[Saved data entries]

#####

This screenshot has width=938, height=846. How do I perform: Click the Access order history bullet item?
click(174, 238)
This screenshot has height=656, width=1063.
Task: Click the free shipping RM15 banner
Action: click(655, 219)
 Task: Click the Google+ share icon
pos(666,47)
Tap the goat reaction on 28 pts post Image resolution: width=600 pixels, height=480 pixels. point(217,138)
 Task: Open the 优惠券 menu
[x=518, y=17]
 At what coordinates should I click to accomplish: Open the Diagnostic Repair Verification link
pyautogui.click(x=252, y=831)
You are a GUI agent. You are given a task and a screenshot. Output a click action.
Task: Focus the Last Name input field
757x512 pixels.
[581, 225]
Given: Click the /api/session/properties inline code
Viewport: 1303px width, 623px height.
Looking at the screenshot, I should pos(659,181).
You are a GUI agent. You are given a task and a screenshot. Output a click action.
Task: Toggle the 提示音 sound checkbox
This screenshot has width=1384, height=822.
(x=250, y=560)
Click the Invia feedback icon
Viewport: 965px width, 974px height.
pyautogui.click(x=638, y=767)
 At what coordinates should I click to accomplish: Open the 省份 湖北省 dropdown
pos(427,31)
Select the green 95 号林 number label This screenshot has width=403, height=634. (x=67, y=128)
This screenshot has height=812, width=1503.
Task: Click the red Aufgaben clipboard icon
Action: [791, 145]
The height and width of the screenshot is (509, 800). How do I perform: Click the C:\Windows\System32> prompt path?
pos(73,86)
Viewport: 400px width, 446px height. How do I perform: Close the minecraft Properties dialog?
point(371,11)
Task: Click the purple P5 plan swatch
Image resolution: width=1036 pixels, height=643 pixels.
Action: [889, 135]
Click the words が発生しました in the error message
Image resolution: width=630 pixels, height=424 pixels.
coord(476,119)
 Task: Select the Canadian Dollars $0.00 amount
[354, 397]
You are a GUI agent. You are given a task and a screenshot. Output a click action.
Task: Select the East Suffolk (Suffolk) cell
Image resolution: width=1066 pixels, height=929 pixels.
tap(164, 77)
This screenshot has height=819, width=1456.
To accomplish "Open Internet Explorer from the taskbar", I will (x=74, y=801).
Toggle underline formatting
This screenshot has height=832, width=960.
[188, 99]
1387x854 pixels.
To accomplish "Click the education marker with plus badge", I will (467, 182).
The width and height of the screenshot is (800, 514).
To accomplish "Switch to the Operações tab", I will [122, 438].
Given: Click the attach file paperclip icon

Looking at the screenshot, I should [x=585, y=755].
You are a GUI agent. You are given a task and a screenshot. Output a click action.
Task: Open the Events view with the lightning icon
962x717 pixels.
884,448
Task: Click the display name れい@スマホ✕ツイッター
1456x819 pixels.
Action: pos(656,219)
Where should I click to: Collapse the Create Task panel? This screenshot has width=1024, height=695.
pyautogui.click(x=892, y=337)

#####

▶ [EXERCISE REQUIREMENTS] Reproduce each entry above exactly, keeping every character.

▶ [ANSWER FOR THE TASK]
This screenshot has width=938, height=846. How do I perform: Click the Access order history bullet item?
click(174, 238)
This screenshot has height=656, width=1063.
Task: Click the free shipping RM15 banner
Action: click(655, 219)
 Task: Click the Google+ share icon
pos(666,47)
Tap the goat reaction on 28 pts post Image resolution: width=600 pixels, height=480 pixels. point(217,138)
 Task: Open the 优惠券 menu
[x=518, y=17]
 At what coordinates should I click to accomplish: Open the Diagnostic Repair Verification link
pyautogui.click(x=252, y=831)
You are a GUI agent. You are given a task and a screenshot. Output a click action.
Task: Focus the Last Name input field
757x512 pixels.
[581, 225]
Given: Click the /api/session/properties inline code
Viewport: 1303px width, 623px height.
Looking at the screenshot, I should pos(659,181).
You are a GUI agent. You are given a task and a screenshot. Output a click action.
Task: Toggle the 提示音 sound checkbox
This screenshot has width=1384, height=822.
(x=250, y=560)
Click the Invia feedback icon
Viewport: 965px width, 974px height.
pyautogui.click(x=638, y=767)
 At what coordinates should I click to accomplish: Open the 省份 湖北省 dropdown
pos(427,31)
Select the green 95 号林 number label This screenshot has width=403, height=634. (x=67, y=128)
This screenshot has height=812, width=1503.
Task: Click the red Aufgaben clipboard icon
Action: [791, 145]
The height and width of the screenshot is (509, 800). How do I perform: Click the C:\Windows\System32> prompt path?
pos(73,86)
Viewport: 400px width, 446px height. How do I perform: Close the minecraft Properties dialog?
point(371,11)
Task: Click the purple P5 plan swatch
Image resolution: width=1036 pixels, height=643 pixels.
Action: [889, 135]
Click the words が発生しました in the error message
Image resolution: width=630 pixels, height=424 pixels.
coord(476,119)
 Task: Select the Canadian Dollars $0.00 amount
[354, 397]
You are a GUI agent. You are given a task and a screenshot. Output a click action.
Task: Select the East Suffolk (Suffolk) cell
Image resolution: width=1066 pixels, height=929 pixels.
tap(164, 77)
This screenshot has height=819, width=1456.
To accomplish "Open Internet Explorer from the taskbar", I will (x=74, y=801).
Toggle underline formatting
This screenshot has height=832, width=960.
[188, 99]
1387x854 pixels.
To accomplish "Click the education marker with plus badge", I will (467, 182).
The width and height of the screenshot is (800, 514).
To accomplish "Switch to the Operações tab", I will [122, 438].
Given: Click the attach file paperclip icon

Looking at the screenshot, I should [x=585, y=755].
You are a GUI agent. You are given a task and a screenshot. Output a click action.
Task: Open the Events view with the lightning icon
962x717 pixels.
884,448
Task: Click the display name れい@スマホ✕ツイッター
1456x819 pixels.
Action: pos(656,219)
Where should I click to: Collapse the Create Task panel? This screenshot has width=1024, height=695.
pyautogui.click(x=892, y=337)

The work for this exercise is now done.